The Wall Street Journal published a great lead editorial this morning (subscription required) on the GOP House leadership’s losing campaign strategy of using immigration as a “wedge issue.” The strategy obviously failed.


As the Journal’s editorial staff observed:

Republicans on Tuesday managed both to lose their majority in Congress and alienate a fast-growing bloc of Latino swing voters. Other than that, the House GOP strategy of trying to save itself by bucking President Bush and using immigration as a wedge issue worked pretty well.


Republicans can’t say they weren’t warned. Like trade protectionism, the immigration issue is the fool’s gold of American politics. Voters like to sound off to pollsters about immigrants, yet they pull the lever with other matters foremost in mind. Elections seldom if ever turn on immigration, and the GOP restrictionist message so adored by talk radio, cable news and the nativist blogosphere once again failed to deliver the goods.

Such GOP anti-immigration crusaders as J.D. Hayworth of Arizona and John Hostettler of Indiana were tossed out of office by wide margins.
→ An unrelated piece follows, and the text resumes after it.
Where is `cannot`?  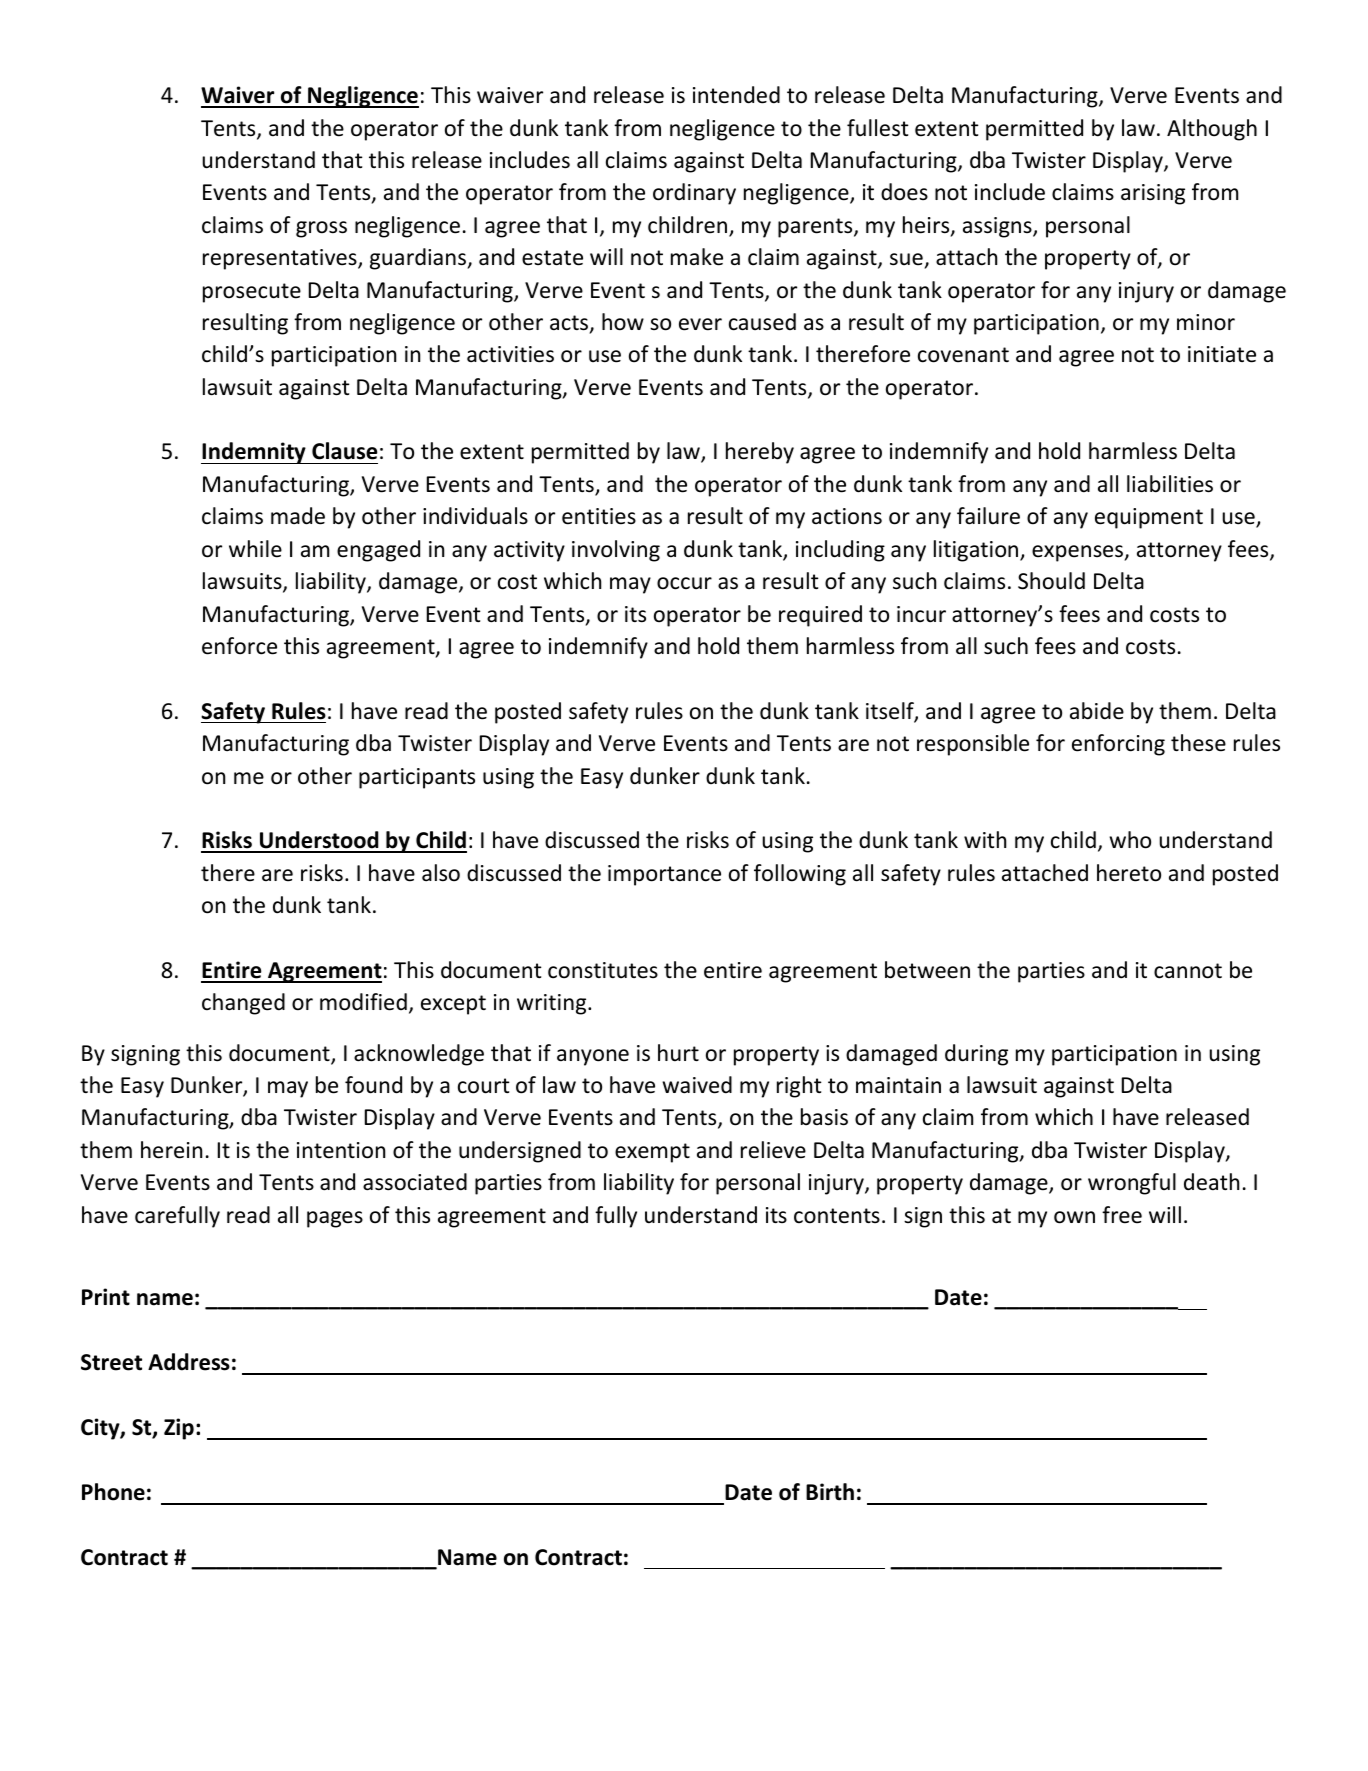 cannot is located at coordinates (1188, 971).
Exit polls suggest that Republicans suffered a sizeable drop in support from Hispanic voters turned off by the harsh Republican rhetoric aimed at Hispanic immigrants. 


Of course, I call it a great editorial because it and this week’s election returns confirm my own warnings to Republicans about the dangers of running as the anti-immigration party (here and here).


Although the election results were not good news on free trade and other issues, the new Congress will probably be more open to the kind of real immigration reform the Cato Institute has been advocating.